State Machine
2020
A project developed for the Oklahoma Visual Art Coalition's yearly Momentum group show, which showcases work by artists aged 30 and under. I pitched this as a sort of computationally-mediated portrait of Oklahoma.
As a way to consider who we are and what we value, I’ve developed a series of works by taking from various data sources focusing on Oklahomans. One part of this project uses an archive of Oklahoma political advertisements to look at who the state’s political leaders have been and how they’ve represented themselves to appeal to Oklahoman voters. Another work compiles photographs of local 2019 recipients of “Under 30” awards as one way to visualize the faces of those positioned to be future leaders in the state.
I’m interested in how we can think about ourselves as not just globalized citizens subjected to the interconnected, broadening scope of the world after the internet. The work I’ve created for this show considers how contemporary tools might bring insight into localized questions about being an Oklahoman in 2020. They become a portrait of this time and place by looking into the power and ideology that has led us to this moment and will influence our futures.
Political Ads
In the course of working on this project, I learned about the Julian P. Kanter Political Commercial Archive housed at the University of Oklahoma. With the help of the collection’s archivist, I’ve accumulated nearly 4,000 Oklahoma political ads produced across five decades. By implementing machine learning technologies and writing custom software, I’ve created Political Ads — the result of a computer selecting various clips from the archive, splicing them together and assembling that information into a final video.
NextGen Under 30
The 2019 NextGen Under 30 Awards identified 338 young professionals in the state across 17 career categories and serves as the starting point for my work NextGen Under 30. Starting with a list of the winners, I sourced and collected photos of each individual from the internet. The compiled images are a product of how these individuals are branded on social media, either by themselves or their employers, and marketed towards clients, potential employers and their peers.
To create this piece, I’ve implemented software that takes the photographs of these individuals and tries to learn from and then generate its own images of the award winners. This algorithm has been trained using hundreds of thousands of photos to build an understanding of the human face before generating its own portraits. This imagery becomes the basis for animations that move through the set of NextGen Under 30 winners, generating possible alternatives to, connections between, and exaggerations of the faces of these award recipients. I wanted to create this piece specifically for Momentum 2020, an art show which also highlights Oklahomans 30 and under.
Process Notes:
Political Ads
In many ways, working on this project pushed and expanded my typical practice.
As the data and processes for this piece (along with NextGen Under 30) far exceeded anything I could do on my own computers, it was necessary to utilize computer servers in the cloud. Beyond this, the work also hinged on the cooperation and collaboration of the archive’s archivist Lisa Henry. She was very generous in educating me about the collection, running various queries to find relevant archive materials and allowing me to copy massive amounts of data from their collection which is typically not allowed to leave the facility.

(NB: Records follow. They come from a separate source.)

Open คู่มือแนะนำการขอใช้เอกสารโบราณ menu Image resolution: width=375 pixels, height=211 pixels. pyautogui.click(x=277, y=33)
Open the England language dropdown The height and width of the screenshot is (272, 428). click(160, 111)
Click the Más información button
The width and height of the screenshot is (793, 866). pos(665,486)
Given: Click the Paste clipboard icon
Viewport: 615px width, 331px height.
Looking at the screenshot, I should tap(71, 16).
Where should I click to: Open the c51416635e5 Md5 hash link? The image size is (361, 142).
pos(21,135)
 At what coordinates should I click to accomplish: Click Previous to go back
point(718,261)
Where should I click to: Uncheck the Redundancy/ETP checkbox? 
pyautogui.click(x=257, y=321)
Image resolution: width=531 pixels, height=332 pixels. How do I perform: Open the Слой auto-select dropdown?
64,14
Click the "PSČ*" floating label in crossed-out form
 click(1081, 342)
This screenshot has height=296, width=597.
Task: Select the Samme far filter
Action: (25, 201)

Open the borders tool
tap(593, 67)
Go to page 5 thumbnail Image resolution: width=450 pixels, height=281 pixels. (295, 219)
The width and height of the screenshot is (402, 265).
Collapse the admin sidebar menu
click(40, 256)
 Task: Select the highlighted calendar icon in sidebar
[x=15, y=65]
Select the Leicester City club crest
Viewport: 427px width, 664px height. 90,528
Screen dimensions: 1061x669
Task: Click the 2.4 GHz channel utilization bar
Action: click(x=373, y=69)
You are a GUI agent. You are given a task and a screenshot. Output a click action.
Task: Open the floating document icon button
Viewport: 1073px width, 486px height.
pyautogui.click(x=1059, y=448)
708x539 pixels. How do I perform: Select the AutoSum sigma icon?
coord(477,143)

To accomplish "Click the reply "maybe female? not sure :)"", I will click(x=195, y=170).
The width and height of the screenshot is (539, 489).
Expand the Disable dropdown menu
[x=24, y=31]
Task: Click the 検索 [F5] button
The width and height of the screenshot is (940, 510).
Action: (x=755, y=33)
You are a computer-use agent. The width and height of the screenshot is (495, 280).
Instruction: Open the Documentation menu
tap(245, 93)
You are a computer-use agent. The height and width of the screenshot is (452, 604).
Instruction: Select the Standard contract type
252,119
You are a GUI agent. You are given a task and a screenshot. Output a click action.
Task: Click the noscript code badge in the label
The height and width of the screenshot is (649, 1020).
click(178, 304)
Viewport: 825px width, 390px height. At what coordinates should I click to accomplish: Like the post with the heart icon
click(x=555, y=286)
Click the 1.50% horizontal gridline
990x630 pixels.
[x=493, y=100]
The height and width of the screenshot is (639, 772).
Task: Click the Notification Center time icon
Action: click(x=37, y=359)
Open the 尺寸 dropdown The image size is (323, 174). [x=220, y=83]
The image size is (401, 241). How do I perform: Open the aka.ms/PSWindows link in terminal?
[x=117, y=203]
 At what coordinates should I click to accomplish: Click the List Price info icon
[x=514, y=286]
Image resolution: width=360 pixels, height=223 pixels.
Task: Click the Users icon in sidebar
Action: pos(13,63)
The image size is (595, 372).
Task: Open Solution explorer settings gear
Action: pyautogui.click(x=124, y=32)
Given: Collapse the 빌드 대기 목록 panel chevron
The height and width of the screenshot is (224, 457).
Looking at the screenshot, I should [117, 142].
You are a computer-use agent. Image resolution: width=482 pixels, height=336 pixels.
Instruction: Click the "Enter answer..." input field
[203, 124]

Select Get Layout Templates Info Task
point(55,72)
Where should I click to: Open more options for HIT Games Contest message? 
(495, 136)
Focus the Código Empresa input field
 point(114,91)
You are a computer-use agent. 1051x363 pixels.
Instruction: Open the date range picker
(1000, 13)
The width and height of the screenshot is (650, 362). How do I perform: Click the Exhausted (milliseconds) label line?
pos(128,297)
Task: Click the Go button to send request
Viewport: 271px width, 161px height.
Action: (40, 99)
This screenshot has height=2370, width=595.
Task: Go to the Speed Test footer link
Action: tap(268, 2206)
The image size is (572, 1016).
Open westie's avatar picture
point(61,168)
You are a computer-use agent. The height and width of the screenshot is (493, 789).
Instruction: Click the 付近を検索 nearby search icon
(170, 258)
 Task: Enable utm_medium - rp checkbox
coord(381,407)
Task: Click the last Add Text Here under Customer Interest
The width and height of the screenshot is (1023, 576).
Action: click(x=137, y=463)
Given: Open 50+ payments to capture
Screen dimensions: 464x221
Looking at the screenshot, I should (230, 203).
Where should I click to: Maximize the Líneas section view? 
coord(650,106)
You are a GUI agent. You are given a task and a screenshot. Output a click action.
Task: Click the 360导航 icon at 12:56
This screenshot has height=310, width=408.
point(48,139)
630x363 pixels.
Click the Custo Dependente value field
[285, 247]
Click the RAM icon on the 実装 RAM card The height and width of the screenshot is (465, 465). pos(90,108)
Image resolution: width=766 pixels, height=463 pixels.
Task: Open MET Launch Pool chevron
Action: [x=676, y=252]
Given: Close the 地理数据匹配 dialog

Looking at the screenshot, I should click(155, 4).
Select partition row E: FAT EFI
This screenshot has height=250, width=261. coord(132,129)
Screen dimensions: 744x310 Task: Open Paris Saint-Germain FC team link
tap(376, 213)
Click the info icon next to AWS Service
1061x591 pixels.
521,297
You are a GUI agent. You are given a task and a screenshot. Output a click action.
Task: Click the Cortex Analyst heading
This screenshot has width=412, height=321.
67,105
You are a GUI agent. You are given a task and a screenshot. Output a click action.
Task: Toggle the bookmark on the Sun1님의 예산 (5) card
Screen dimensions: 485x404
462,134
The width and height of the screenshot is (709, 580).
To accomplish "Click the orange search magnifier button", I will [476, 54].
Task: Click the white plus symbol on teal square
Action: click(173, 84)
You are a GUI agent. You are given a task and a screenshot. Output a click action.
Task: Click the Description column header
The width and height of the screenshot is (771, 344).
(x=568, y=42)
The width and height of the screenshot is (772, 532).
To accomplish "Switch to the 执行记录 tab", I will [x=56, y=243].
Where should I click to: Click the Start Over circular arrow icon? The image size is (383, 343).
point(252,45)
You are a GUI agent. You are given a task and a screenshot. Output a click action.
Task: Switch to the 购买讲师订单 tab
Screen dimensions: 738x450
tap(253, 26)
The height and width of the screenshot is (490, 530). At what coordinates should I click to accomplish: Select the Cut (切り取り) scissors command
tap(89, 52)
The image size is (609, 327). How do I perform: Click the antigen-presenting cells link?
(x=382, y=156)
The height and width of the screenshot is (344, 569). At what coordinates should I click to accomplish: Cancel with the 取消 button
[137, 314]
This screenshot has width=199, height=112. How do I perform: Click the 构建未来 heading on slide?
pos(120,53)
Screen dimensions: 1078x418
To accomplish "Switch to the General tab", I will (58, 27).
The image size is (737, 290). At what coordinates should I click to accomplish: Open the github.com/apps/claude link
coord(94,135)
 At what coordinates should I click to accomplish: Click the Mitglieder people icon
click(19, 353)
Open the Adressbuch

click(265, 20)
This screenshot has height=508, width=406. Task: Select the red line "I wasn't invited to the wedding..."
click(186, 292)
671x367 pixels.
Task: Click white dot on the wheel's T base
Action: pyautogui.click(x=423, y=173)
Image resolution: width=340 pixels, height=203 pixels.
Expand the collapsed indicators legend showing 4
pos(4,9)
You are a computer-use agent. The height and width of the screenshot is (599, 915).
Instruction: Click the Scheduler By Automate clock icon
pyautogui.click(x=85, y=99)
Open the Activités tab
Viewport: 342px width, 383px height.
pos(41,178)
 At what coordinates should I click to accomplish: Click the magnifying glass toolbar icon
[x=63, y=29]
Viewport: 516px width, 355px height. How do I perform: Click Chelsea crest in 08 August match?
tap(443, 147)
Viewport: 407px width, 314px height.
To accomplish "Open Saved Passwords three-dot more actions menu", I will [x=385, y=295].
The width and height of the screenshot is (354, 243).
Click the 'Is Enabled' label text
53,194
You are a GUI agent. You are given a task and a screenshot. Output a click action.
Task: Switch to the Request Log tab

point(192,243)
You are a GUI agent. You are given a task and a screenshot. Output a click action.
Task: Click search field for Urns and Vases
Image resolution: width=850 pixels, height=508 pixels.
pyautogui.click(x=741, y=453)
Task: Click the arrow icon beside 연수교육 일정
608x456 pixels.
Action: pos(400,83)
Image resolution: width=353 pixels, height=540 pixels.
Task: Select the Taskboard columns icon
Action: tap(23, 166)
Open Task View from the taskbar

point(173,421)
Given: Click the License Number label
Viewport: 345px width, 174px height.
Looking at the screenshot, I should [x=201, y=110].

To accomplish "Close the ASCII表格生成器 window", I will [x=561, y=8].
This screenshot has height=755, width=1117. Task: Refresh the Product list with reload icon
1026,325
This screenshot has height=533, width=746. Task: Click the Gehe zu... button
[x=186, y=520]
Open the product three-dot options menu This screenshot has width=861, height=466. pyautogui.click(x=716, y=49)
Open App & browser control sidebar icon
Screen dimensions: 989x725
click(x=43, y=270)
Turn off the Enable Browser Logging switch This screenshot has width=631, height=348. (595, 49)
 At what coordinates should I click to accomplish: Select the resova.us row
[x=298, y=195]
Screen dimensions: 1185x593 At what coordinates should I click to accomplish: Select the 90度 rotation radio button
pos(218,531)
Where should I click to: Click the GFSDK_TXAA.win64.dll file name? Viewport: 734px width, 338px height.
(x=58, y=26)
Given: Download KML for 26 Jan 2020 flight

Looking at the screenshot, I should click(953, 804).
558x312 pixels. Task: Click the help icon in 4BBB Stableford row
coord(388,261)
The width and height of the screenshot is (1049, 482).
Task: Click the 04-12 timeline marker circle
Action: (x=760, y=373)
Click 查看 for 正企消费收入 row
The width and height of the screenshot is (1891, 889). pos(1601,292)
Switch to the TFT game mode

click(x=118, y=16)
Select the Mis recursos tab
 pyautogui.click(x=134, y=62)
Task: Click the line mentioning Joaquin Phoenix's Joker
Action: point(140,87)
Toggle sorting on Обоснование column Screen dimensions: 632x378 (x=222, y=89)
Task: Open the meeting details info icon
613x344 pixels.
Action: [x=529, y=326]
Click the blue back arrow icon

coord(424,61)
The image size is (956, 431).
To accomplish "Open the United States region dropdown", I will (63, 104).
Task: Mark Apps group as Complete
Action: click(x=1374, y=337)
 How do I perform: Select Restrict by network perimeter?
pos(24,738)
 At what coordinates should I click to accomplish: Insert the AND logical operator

The process for this piece took inspiration from artist Sam Lavigne and his Videogrep software utilized in CSPAN5. In his work, he produces automated edits of videos based on their speech content as taken from closed-captioning. Although I don’t use his software, I reimplement many of its ideas, doing edits not based on real-text searches, but fuzzy-text searches, trying to match computer generated phrases to the archive of video content.
The process for this piece is perhaps the most complicated I’ve worked with, and the broad-strokes are as follows:
NextGen Under 30
The initial labor for this piece began with the highly-tedious process of trying to find a headshot-styled photo of each winner. By going through a spreadsheet of the award winners and running searches using the names, companies and towns associated with them, I tried to find information through Google, LinkedIn, Facebook, Twitter, local newspapers and corporate directories. This was also the strangest part of the process, as I envisioned myself doing a human-scaled version of what large corporations do daily — linking together the disparate digital traces and relationships left behind as residue of a life represented online.
After getting the photos, I utilized software that, using their photo, crops and aligns it, and then searches the latent space of a StyleGAN2 model trained on a dataset of portraits taken from Flickr. After the search, I then have the latent vector that, when fed to the image generation model, will most closely resemble the portrait of the award winner as compared to any other latent vector. This process of “encoding” the photograph as a latent vector is a lengthy one, and this work also required using cloud servers to access their state-of-the-art GPUs for running the machine learning algorithms.
With the intention of travelling from latent vector to latent vector, I then ordered the vectors to minimize the distance traveled to visit each vector only once. In computer science, this problem is called the Travelling Sales Person, and here it allowed me to group “similar” images together, insomuch as images are similar in their latent vector representations.
After finding this order, I calculate the intermediate latent vectors needed to create a path between award winners. I did this at 3 different intervals so that 3 animations could be produced that follow the same path, but do so at different speeds.
The rendered images are then used sequentially as frames for the final animations.